Towards Automatic Music Structural Analysis Identifying Characteristic Within-Song Excerpts in Popular Music

TitleTowards Automatic Music Structural Analysis Identifying Characteristic Within-Song Excerpts in Popular Music
Publication TypeMaster Thesis
Year of Publication2005
AuthorsOng, B.
preprint/postprint documentfiles/publications/330410-DEA-BeeSuan2005.pdf
AbstractAutomatic audio content analysis is a general research area in which algorithms are developed to allow computer systems to understand the content of digital audio signals for further exploitations. The main focus therein is on the practical applications for audio files management, like automatic labeling, efficient browsing, or the retrieval of relevant files with little effort from a big database. Automatic music structural analysis is a specific subset of audio content analysis in which the domain of audio content is restricted to the semantically meaningful descriptions of audio in a musical context. The main task of automatic music structural analysis is to discover the structure of music by analyzing audio signals in order to facilitate a better handling of the current explosively expanding amounts of audio data available in digital collections.

In this research work, we focus our investigation on two areas that are part of audiobased music structural analysis. First, we propose a unique framework and method for temporal audio segmentation at the semantic level.
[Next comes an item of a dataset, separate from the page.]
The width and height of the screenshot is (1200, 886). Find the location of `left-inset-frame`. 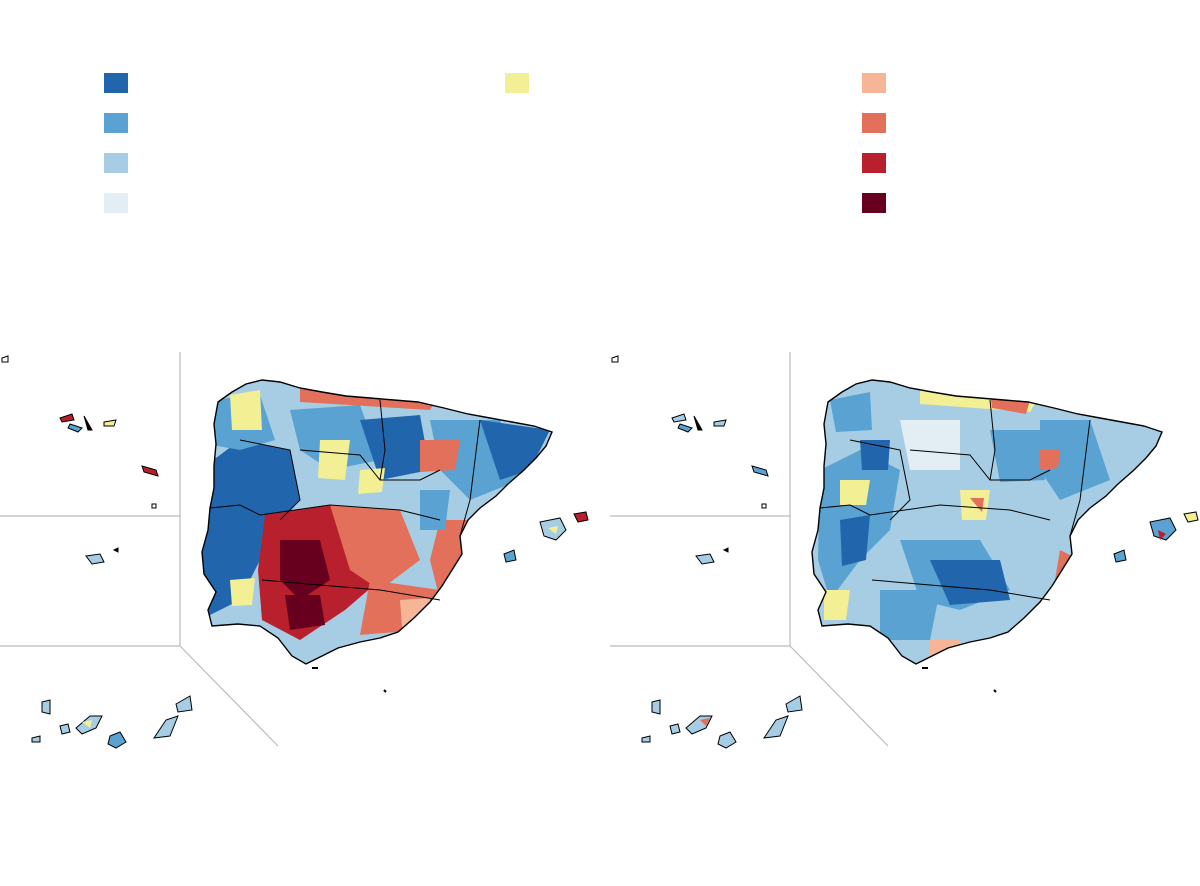

left-inset-frame is located at coordinates (140, 550).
The system aims to detect the structural changes in music to provide a way to separate the different “sections” of a piece according to its structural titles (i.e. intro, verse, chorus, bridge, etc). We present a two-phase music segmentation system together with a combined set of lowlevel audio descriptors to be extracted form the music audio signals. Contrary to existing approaches, we consider the applicability of image processing methods in audio content analysis. A database of 54 audio files (The Beatles’ song) is used for the evaluation of the proposed approach on a mainstream popular music collection. The experiment results demonstrate that our proposed algorithm has achieved 71% of accuracy and 79% of reliability in a practical application for identifying structural boundaries in music audio signals.
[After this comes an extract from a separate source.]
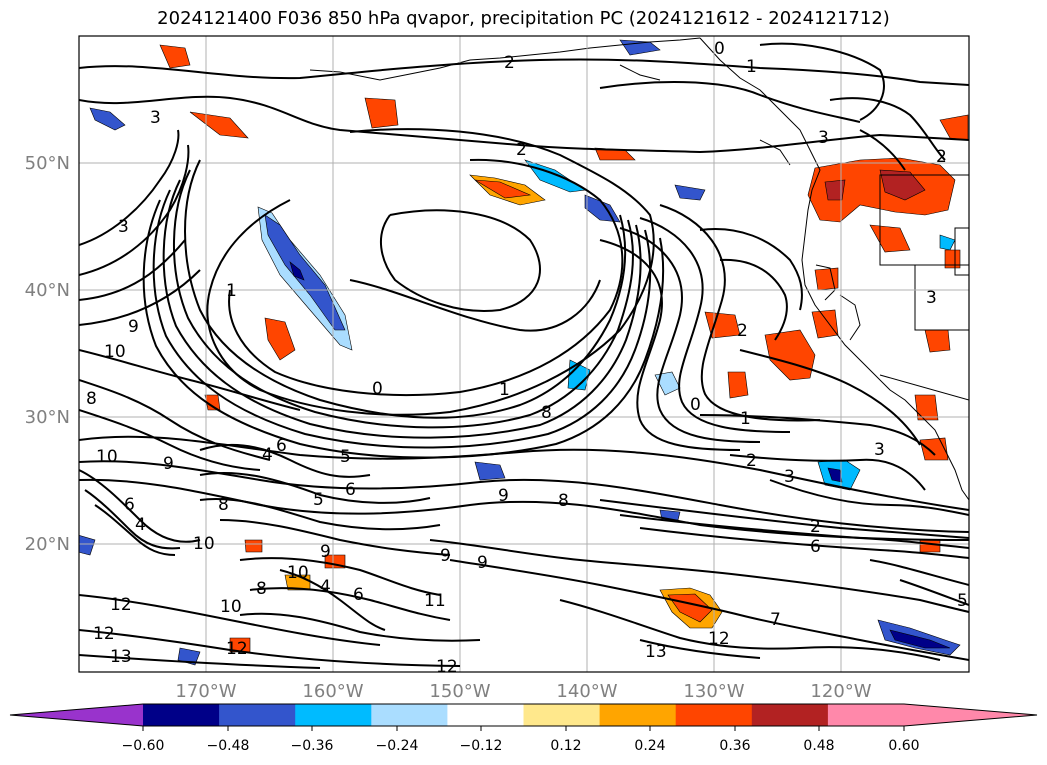  I want to click on contour-label-3-coast: 3, so click(790, 477).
Secondly, we present our proposed framework and approach for the identification of representative excerpts from music audio signals. The system aims to extract a short abstract that serves as a ‘hook’ or thumbnail of the music and generates a retrieval cue from the original audio files. Instead of simply pursuing the present literature that mainly accentuates the repetitiveness of audio excerpts in the identification task, we also investigate the potential of audio descriptors in capturing specific characteristics of the representative excerpts. A database of 28 music tracks that comprises popular songs from various artists is used to evaluate the performance of our identification system. By integrating musical knowledge in selecting appropriate audio descriptors for the identification task, preliminary quantitative evaluation results show that the overall performance of the content-based approaches has achieved a higher performance rate compared to repetition-based approaches.